Collected data entries:
--------

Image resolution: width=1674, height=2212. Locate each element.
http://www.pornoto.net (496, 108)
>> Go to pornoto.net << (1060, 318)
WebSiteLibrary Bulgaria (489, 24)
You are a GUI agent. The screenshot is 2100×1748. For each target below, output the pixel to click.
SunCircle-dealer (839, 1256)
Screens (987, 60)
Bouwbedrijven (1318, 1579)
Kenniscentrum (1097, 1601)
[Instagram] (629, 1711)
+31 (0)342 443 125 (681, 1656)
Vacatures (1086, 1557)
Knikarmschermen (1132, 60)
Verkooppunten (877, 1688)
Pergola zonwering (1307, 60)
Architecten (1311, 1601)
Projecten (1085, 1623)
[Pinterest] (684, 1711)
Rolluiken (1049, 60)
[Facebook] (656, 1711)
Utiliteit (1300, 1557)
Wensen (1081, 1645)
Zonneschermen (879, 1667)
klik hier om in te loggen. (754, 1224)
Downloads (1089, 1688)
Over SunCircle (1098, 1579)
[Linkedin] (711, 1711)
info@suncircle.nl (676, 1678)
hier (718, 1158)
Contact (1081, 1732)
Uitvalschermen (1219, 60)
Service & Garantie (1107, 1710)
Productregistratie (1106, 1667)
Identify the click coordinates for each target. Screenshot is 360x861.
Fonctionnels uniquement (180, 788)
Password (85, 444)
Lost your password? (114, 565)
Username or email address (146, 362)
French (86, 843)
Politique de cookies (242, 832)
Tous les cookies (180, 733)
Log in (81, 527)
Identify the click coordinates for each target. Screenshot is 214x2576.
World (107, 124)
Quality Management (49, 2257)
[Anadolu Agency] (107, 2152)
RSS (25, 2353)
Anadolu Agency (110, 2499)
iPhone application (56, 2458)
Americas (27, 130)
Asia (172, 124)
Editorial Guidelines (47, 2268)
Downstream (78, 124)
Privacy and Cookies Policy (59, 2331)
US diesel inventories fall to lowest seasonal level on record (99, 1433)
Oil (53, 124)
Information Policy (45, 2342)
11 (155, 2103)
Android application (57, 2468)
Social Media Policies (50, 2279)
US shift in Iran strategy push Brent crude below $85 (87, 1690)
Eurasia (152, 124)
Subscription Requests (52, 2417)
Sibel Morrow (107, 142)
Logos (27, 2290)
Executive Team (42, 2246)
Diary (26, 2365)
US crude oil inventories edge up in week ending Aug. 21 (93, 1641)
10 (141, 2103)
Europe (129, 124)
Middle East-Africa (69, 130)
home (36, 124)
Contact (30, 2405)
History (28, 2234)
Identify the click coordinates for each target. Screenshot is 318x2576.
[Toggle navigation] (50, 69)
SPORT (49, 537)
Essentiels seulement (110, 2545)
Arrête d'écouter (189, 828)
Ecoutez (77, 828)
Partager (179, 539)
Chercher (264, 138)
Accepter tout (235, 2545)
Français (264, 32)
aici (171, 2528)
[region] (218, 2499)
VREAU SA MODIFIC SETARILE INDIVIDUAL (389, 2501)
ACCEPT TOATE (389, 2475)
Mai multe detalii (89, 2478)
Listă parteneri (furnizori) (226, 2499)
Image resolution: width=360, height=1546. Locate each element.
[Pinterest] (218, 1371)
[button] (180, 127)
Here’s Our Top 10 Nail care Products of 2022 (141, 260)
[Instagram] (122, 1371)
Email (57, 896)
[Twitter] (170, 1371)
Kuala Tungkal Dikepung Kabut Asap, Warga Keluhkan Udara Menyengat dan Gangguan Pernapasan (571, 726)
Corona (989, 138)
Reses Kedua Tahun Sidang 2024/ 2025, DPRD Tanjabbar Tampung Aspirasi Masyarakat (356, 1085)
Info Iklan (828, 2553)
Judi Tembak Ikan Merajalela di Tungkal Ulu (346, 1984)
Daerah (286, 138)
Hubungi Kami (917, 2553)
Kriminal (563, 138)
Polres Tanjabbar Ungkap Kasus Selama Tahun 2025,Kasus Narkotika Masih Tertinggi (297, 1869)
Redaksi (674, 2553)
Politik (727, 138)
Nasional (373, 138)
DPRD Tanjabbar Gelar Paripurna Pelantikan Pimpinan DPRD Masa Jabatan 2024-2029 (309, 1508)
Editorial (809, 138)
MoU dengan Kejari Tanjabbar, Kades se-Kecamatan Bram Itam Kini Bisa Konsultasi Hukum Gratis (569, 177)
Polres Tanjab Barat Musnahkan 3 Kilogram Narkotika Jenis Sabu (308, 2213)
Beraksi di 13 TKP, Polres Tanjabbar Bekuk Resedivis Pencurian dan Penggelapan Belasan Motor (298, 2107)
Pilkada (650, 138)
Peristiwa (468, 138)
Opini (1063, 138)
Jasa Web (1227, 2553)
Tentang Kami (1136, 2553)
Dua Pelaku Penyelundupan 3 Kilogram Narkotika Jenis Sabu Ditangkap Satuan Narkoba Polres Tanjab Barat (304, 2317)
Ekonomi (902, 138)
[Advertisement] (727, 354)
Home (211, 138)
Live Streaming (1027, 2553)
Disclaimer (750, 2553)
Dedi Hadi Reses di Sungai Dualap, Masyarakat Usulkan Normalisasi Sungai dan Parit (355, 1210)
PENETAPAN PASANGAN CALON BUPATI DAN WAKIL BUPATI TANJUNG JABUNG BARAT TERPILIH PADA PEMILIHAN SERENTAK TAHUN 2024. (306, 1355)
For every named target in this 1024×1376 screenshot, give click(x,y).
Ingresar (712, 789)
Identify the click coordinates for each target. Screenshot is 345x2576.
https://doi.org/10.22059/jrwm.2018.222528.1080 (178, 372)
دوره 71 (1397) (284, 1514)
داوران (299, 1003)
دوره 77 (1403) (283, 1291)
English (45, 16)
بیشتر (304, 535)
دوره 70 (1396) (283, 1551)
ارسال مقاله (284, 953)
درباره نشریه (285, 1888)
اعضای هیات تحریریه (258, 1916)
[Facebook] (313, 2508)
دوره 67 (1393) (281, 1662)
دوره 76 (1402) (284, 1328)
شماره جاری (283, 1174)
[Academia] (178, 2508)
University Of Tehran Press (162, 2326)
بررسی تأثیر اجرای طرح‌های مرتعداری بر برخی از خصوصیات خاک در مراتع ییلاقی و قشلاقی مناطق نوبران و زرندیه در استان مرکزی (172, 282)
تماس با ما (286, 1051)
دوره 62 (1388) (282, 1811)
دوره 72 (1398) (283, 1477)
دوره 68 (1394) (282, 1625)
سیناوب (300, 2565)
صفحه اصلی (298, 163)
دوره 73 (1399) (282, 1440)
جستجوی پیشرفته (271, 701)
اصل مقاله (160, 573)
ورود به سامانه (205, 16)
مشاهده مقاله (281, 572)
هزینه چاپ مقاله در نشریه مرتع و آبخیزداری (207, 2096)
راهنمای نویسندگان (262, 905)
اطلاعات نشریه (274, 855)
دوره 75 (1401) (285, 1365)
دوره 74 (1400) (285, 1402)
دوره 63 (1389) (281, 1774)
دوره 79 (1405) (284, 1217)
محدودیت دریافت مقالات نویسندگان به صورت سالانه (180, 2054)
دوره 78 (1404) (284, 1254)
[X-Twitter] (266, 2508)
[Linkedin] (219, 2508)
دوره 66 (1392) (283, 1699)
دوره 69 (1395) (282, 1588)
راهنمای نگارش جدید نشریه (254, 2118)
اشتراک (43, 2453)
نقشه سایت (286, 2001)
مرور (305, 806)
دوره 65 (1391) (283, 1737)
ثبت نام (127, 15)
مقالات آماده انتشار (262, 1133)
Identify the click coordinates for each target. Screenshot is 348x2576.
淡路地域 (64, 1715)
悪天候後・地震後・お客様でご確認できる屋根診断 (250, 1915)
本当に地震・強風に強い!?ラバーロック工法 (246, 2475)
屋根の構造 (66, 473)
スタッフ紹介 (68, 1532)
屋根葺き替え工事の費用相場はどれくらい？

--------

◆ EXERCISE PROMPT
Retype only this range exactly: the first line of the data through the line where "Architecten (1311, 1601)" appears.

◆ SOLUTION FOR THIS PROBLEM
Image resolution: width=1674, height=2212. Locate each element.
http://www.pornoto.net (496, 108)
>> Go to pornoto.net << (1060, 318)
WebSiteLibrary Bulgaria (489, 24)
You are a GUI agent. The screenshot is 2100×1748. For each target below, output the pixel to click.
SunCircle-dealer (839, 1256)
Screens (987, 60)
Bouwbedrijven (1318, 1579)
Kenniscentrum (1097, 1601)
[Instagram] (629, 1711)
+31 (0)342 443 125 (681, 1656)
Vacatures (1086, 1557)
Knikarmschermen (1132, 60)
Verkooppunten (877, 1688)
Pergola zonwering (1307, 60)
Architecten (1311, 1601)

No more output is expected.